**Work to do:**
(a) Reproduce the passage of the AutoLoader post that opens with the words containing "Iām encountering issues" and closes with "but no luck.".
(b) According to the AutoLoader post, what type of cluster was tried without success?

**Extract:**
=-=-=-=-=

Iām encountering issues setting up Databricks AutoLoader in File Notification mode. The error seems to be related to UC access to the S3 bucket. I have tried running it on a single-node dedicated cluster but no luck.
Any guidance or assistance on resolving this issue would be greatly appreciated.
Documents referenced for setup:
Below is the error message received:
Py4JJavaError: An error occurred while calling o415.load.

=-=-=-=-=

**Entries provided:**
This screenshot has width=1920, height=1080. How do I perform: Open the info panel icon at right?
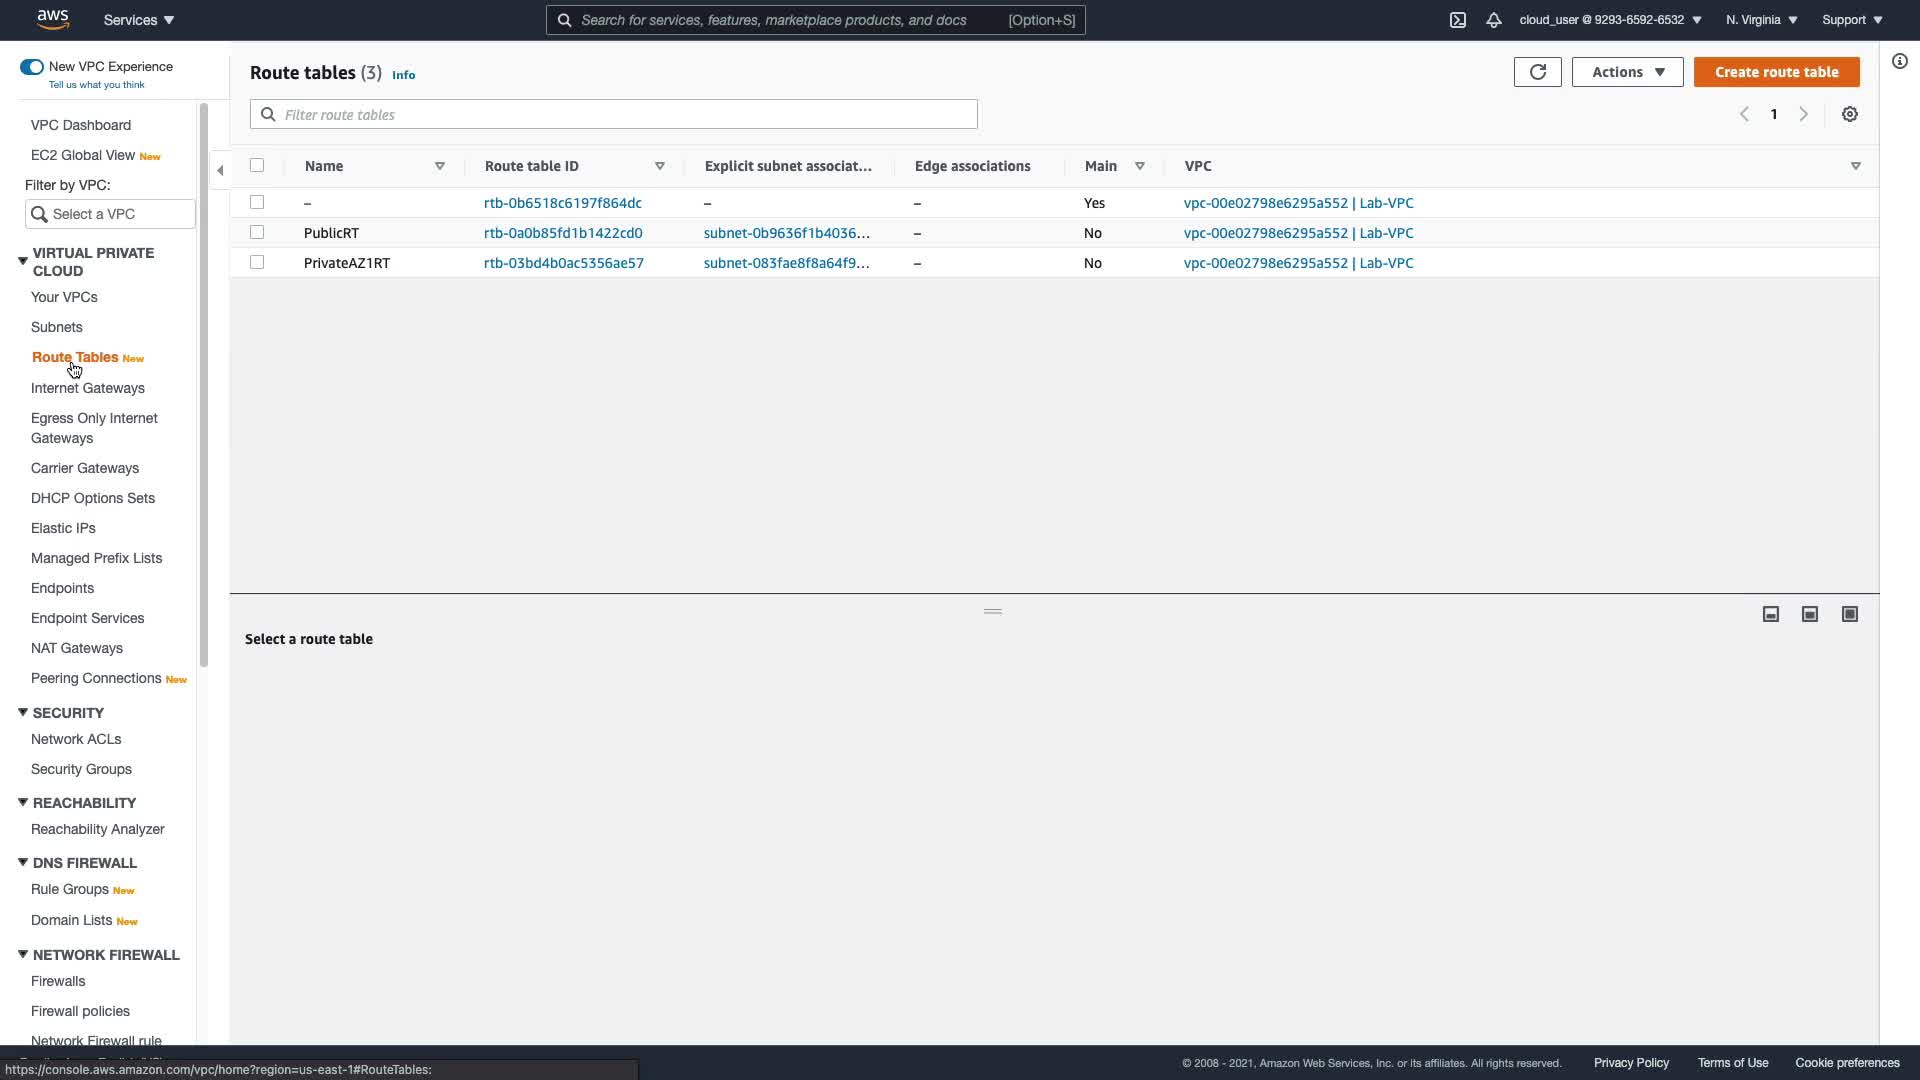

=-=-=-=-=

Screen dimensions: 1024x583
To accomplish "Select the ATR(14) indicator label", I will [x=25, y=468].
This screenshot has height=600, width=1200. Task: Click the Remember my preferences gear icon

=-=-=-=-=

**Responses to the tasks:**
(a)
Iām encountering issues setting up Databricks AutoLoader in File Notification mode. The error seems to be related to UC access to the S3 bucket. I have tried running it on a single-node dedicated cluster but no luck.

(b) A single-node dedicated cluster.